##### DATA FOR REVIEW #####

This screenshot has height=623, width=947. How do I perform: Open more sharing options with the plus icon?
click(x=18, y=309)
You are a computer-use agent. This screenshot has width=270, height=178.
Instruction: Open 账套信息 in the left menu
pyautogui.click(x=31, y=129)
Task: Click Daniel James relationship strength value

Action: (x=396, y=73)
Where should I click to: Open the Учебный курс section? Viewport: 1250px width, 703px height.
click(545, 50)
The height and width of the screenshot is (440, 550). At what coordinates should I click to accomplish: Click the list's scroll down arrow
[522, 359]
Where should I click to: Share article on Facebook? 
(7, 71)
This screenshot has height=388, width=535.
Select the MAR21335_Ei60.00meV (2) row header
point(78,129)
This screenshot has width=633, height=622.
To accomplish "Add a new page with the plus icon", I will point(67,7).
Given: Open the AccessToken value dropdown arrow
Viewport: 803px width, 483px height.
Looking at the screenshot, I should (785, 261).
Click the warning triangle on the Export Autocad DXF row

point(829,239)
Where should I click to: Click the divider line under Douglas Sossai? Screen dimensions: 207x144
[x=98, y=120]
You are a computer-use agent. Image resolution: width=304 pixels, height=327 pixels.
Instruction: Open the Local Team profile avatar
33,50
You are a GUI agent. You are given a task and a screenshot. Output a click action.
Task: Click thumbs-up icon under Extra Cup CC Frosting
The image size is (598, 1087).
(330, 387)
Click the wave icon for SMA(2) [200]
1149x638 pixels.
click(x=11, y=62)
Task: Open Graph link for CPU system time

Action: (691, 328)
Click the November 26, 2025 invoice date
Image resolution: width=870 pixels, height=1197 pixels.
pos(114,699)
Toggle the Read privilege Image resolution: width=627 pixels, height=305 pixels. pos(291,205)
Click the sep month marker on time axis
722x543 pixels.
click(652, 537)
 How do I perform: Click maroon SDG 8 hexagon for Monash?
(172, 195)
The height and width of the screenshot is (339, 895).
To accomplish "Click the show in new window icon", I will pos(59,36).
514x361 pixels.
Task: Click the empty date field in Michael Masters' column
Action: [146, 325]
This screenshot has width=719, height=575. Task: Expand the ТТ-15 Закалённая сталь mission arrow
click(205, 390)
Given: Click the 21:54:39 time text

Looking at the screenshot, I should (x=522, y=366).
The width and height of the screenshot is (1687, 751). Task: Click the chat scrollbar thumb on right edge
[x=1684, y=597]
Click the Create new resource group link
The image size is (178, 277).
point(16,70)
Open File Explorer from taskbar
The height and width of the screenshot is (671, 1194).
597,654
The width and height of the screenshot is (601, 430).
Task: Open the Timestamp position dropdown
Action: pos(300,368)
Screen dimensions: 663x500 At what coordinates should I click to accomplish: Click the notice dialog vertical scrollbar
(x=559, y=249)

#####

_WHAT NEEDS TO BE DONE_
I'd like all of the entries written out again exactly as they appear above.

_EXERCISE RESPONSE_
This screenshot has height=623, width=947. How do I perform: Open more sharing options with the plus icon?
click(x=18, y=309)
You are a computer-use agent. This screenshot has width=270, height=178.
Instruction: Open 账套信息 in the left menu
pyautogui.click(x=31, y=129)
Task: Click Daniel James relationship strength value

Action: (x=396, y=73)
Where should I click to: Open the Учебный курс section? Viewport: 1250px width, 703px height.
click(545, 50)
The height and width of the screenshot is (440, 550). At what coordinates should I click to accomplish: Click the list's scroll down arrow
[522, 359]
Where should I click to: Share article on Facebook? 
(7, 71)
This screenshot has height=388, width=535.
Select the MAR21335_Ei60.00meV (2) row header
point(78,129)
This screenshot has width=633, height=622.
To accomplish "Add a new page with the plus icon", I will point(67,7).
Given: Open the AccessToken value dropdown arrow
Viewport: 803px width, 483px height.
Looking at the screenshot, I should (785, 261).
Click the warning triangle on the Export Autocad DXF row

point(829,239)
Where should I click to: Click the divider line under Douglas Sossai? Screen dimensions: 207x144
[x=98, y=120]
You are a computer-use agent. Image resolution: width=304 pixels, height=327 pixels.
Instruction: Open the Local Team profile avatar
33,50
You are a GUI agent. You are given a task and a screenshot. Output a click action.
Task: Click thumbs-up icon under Extra Cup CC Frosting
The image size is (598, 1087).
(330, 387)
Click the wave icon for SMA(2) [200]
1149x638 pixels.
click(x=11, y=62)
Task: Open Graph link for CPU system time

Action: (691, 328)
Click the November 26, 2025 invoice date
Image resolution: width=870 pixels, height=1197 pixels.
pos(114,699)
Toggle the Read privilege Image resolution: width=627 pixels, height=305 pixels. pos(291,205)
Click the sep month marker on time axis
722x543 pixels.
click(652, 537)
 How do I perform: Click maroon SDG 8 hexagon for Monash?
(172, 195)
The height and width of the screenshot is (339, 895).
To accomplish "Click the show in new window icon", I will pos(59,36).
514x361 pixels.
Task: Click the empty date field in Michael Masters' column
Action: [146, 325]
This screenshot has width=719, height=575. Task: Expand the ТТ-15 Закалённая сталь mission arrow
click(205, 390)
Given: Click the 21:54:39 time text

Looking at the screenshot, I should (x=522, y=366).
The width and height of the screenshot is (1687, 751). Task: Click the chat scrollbar thumb on right edge
[x=1684, y=597]
Click the Create new resource group link
The image size is (178, 277).
point(16,70)
Open File Explorer from taskbar
The height and width of the screenshot is (671, 1194).
597,654
The width and height of the screenshot is (601, 430).
Task: Open the Timestamp position dropdown
Action: pos(300,368)
Screen dimensions: 663x500 At what coordinates should I click to accomplish: Click the notice dialog vertical scrollbar
(x=559, y=249)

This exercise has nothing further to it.